WHAT YOU NEED TO DO
Within the records below, how many lines hold the string "button"? State that number and nothing else.

EXTRACTED DATA

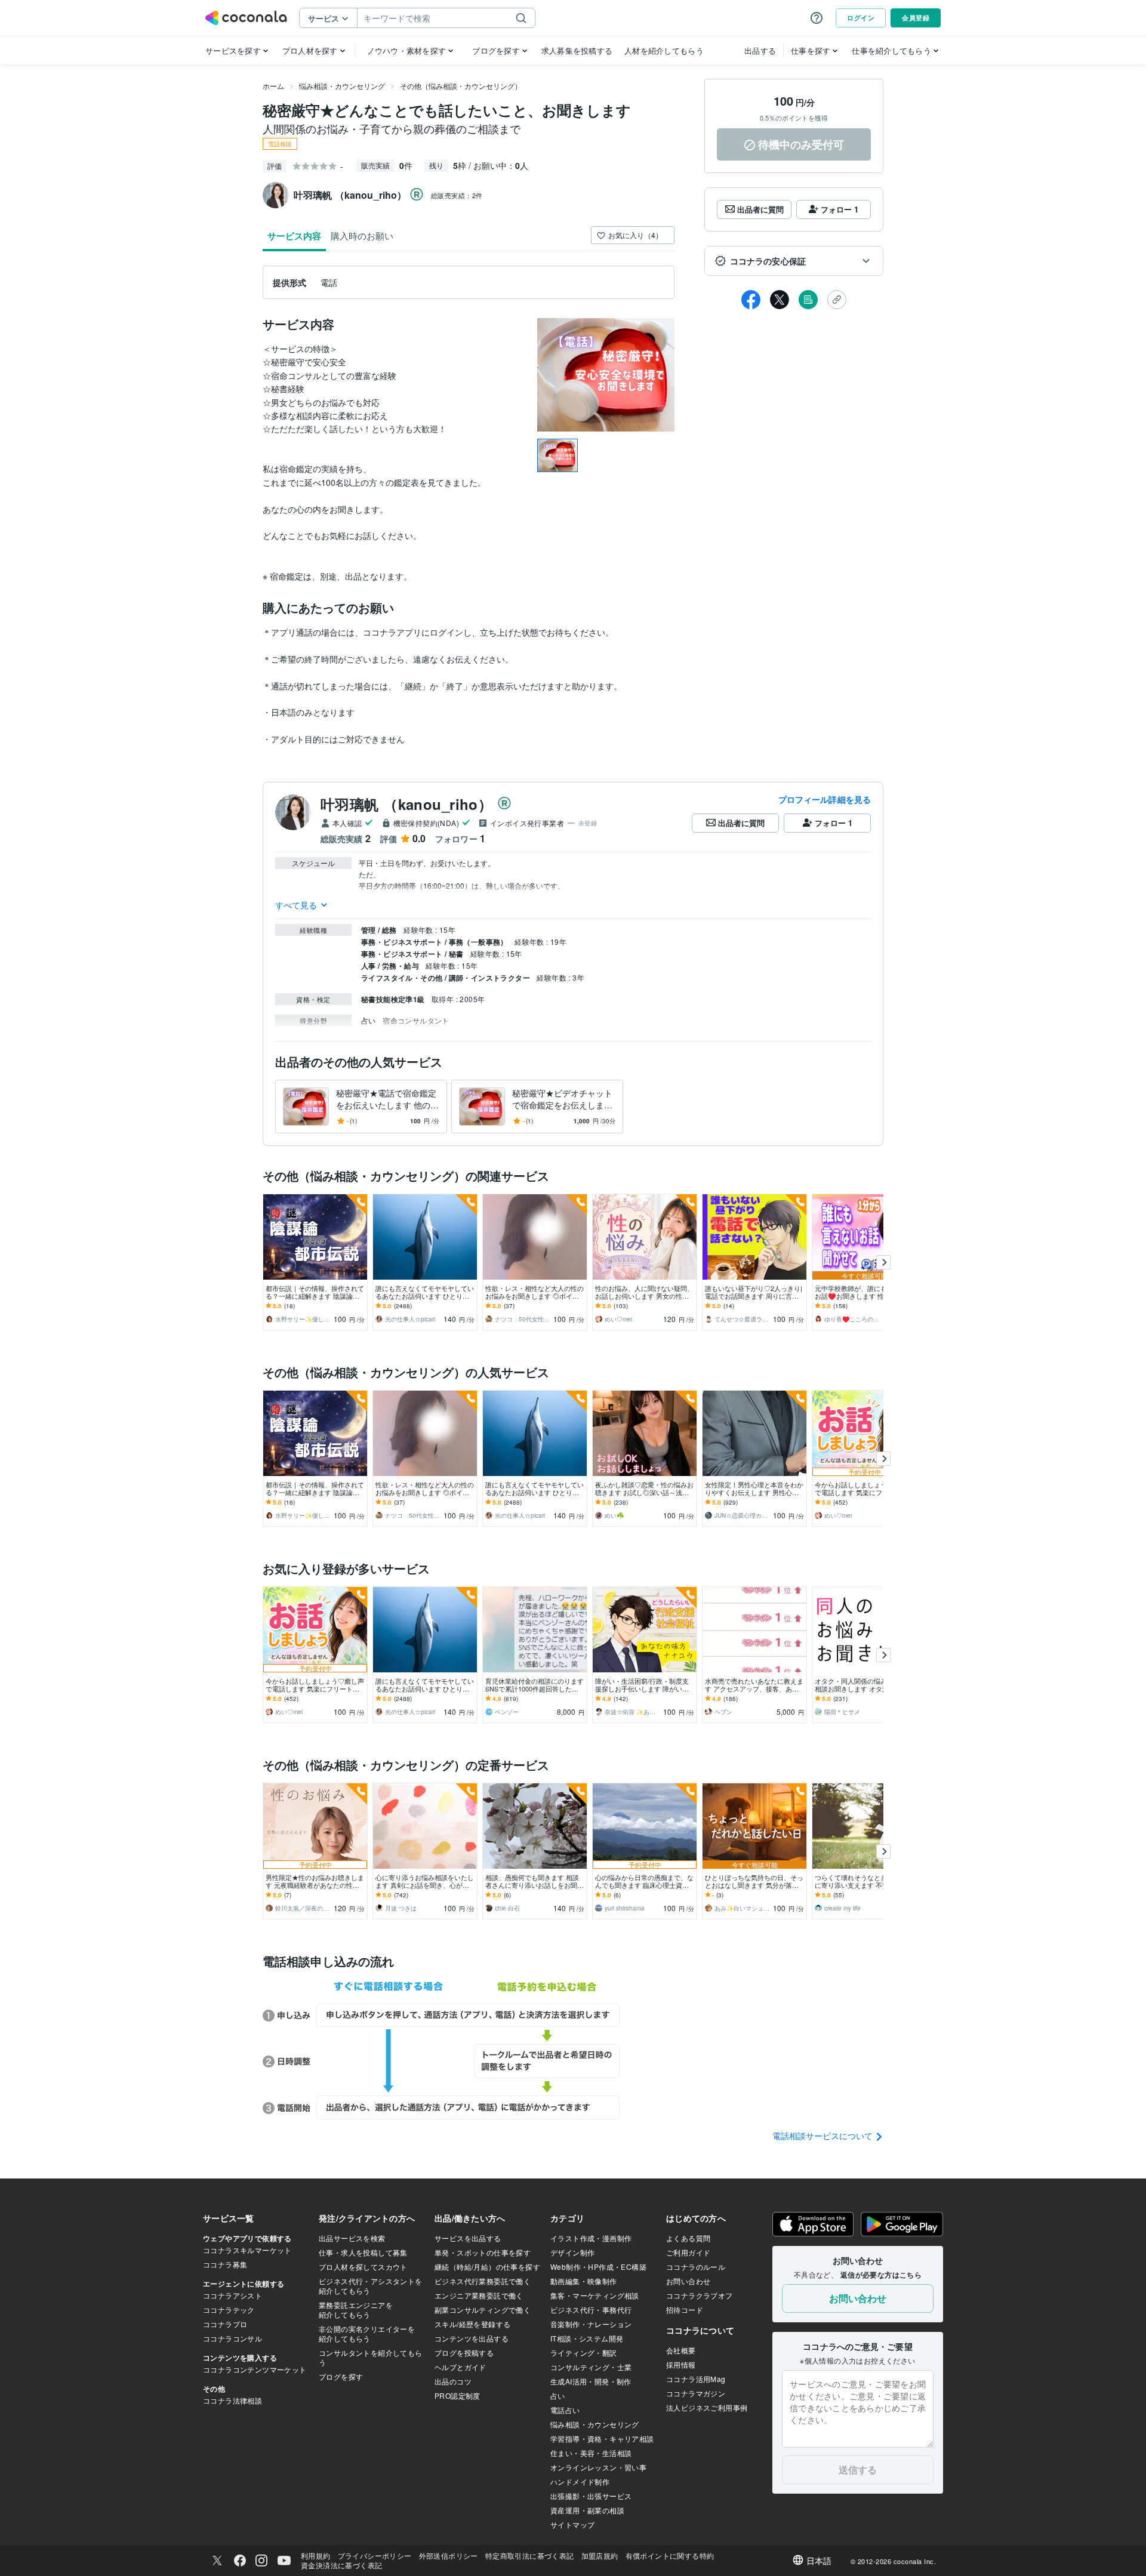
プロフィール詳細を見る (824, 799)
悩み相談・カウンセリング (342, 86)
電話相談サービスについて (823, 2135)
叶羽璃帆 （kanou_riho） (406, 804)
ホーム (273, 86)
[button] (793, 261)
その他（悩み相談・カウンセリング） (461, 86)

---

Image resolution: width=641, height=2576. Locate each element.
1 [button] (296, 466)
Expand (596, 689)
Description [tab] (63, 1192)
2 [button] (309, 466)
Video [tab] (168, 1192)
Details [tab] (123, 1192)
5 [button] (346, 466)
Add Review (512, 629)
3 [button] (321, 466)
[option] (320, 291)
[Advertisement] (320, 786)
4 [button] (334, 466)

TASK SOLUTION
6